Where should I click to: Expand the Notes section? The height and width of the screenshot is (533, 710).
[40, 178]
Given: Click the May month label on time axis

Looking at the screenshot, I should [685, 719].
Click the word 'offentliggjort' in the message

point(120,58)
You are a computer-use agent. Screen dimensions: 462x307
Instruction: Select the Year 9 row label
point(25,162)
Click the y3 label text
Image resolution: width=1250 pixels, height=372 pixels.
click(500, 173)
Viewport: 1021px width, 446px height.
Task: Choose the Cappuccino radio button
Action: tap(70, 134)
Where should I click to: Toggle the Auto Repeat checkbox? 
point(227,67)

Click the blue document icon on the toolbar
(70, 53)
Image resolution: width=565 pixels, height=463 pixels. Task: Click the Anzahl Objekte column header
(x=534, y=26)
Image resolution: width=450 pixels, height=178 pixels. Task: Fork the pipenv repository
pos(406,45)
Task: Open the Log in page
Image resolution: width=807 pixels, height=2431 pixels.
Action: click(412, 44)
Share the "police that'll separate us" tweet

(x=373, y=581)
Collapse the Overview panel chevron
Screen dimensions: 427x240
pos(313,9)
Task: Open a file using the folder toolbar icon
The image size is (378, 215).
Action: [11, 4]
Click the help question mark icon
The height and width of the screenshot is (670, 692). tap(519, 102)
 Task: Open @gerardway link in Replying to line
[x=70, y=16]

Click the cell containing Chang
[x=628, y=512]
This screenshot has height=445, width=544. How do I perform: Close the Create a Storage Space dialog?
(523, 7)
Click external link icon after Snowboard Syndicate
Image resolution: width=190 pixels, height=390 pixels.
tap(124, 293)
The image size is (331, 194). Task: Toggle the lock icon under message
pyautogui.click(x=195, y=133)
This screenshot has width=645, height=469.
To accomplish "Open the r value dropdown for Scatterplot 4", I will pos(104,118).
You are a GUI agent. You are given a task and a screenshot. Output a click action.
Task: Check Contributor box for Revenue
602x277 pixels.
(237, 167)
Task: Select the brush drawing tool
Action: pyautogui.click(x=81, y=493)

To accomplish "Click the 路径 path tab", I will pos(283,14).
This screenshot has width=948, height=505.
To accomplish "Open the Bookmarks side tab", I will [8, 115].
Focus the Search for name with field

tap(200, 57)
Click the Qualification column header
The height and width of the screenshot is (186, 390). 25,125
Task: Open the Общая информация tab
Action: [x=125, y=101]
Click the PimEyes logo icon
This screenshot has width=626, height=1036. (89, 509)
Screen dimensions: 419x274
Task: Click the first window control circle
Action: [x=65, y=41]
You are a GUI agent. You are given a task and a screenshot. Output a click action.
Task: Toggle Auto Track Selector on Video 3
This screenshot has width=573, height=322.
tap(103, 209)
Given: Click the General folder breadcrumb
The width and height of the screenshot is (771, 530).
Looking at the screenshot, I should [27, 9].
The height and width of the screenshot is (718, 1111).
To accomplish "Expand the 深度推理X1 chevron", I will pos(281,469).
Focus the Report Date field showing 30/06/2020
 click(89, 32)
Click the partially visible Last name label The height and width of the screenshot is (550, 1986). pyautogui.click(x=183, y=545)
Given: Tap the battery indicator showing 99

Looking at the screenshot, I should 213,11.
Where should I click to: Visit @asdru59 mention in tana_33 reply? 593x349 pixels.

* _Instructions to follow_: The data above is to be restated line for line, word for word.

* _Task solution_:
Where should I click to: Expand the Notes section? The height and width of the screenshot is (533, 710).
[40, 178]
Given: Click the May month label on time axis

Looking at the screenshot, I should [685, 719].
Click the word 'offentliggjort' in the message

point(120,58)
You are a computer-use agent. Screen dimensions: 462x307
Instruction: Select the Year 9 row label
point(25,162)
Click the y3 label text
Image resolution: width=1250 pixels, height=372 pixels.
click(500, 173)
Viewport: 1021px width, 446px height.
Task: Choose the Cappuccino radio button
Action: tap(70, 134)
Where should I click to: Toggle the Auto Repeat checkbox? 
point(227,67)

Click the blue document icon on the toolbar
(70, 53)
Image resolution: width=565 pixels, height=463 pixels. Task: Click the Anzahl Objekte column header
(x=534, y=26)
Image resolution: width=450 pixels, height=178 pixels. Task: Fork the pipenv repository
pos(406,45)
Task: Open the Log in page
Image resolution: width=807 pixels, height=2431 pixels.
Action: click(412, 44)
Share the "police that'll separate us" tweet

(x=373, y=581)
Collapse the Overview panel chevron
Screen dimensions: 427x240
pos(313,9)
Task: Open a file using the folder toolbar icon
The image size is (378, 215).
Action: [11, 4]
Click the help question mark icon
The height and width of the screenshot is (670, 692). tap(519, 102)
 Task: Open @gerardway link in Replying to line
[x=70, y=16]

Click the cell containing Chang
[x=628, y=512]
This screenshot has height=445, width=544. How do I perform: Close the Create a Storage Space dialog?
(523, 7)
Click external link icon after Snowboard Syndicate
Image resolution: width=190 pixels, height=390 pixels.
tap(124, 293)
The image size is (331, 194). Task: Toggle the lock icon under message
pyautogui.click(x=195, y=133)
This screenshot has width=645, height=469.
To accomplish "Open the r value dropdown for Scatterplot 4", I will pos(104,118).
You are a GUI agent. You are given a task and a screenshot. Output a click action.
Task: Check Contributor box for Revenue
602x277 pixels.
(237, 167)
Task: Select the brush drawing tool
Action: pyautogui.click(x=81, y=493)

To accomplish "Click the 路径 path tab", I will pos(283,14).
This screenshot has width=948, height=505.
To accomplish "Open the Bookmarks side tab", I will [8, 115].
Focus the Search for name with field

tap(200, 57)
Click the Qualification column header
The height and width of the screenshot is (186, 390). 25,125
Task: Open the Общая информация tab
Action: [x=125, y=101]
Click the PimEyes logo icon
This screenshot has width=626, height=1036. (89, 509)
Screen dimensions: 419x274
Task: Click the first window control circle
Action: [x=65, y=41]
You are a GUI agent. You are given a task and a screenshot. Output a click action.
Task: Toggle Auto Track Selector on Video 3
This screenshot has width=573, height=322.
tap(103, 209)
Given: Click the General folder breadcrumb
The width and height of the screenshot is (771, 530).
Looking at the screenshot, I should [27, 9].
The height and width of the screenshot is (718, 1111).
To accomplish "Expand the 深度推理X1 chevron", I will pos(281,469).
Focus the Report Date field showing 30/06/2020
 click(89, 32)
Click the partially visible Last name label The height and width of the screenshot is (550, 1986). pyautogui.click(x=183, y=545)
Given: Tap the battery indicator showing 99

Looking at the screenshot, I should 213,11.
Where should I click to: Visit @asdru59 mention in tana_33 reply? 593x349 pixels.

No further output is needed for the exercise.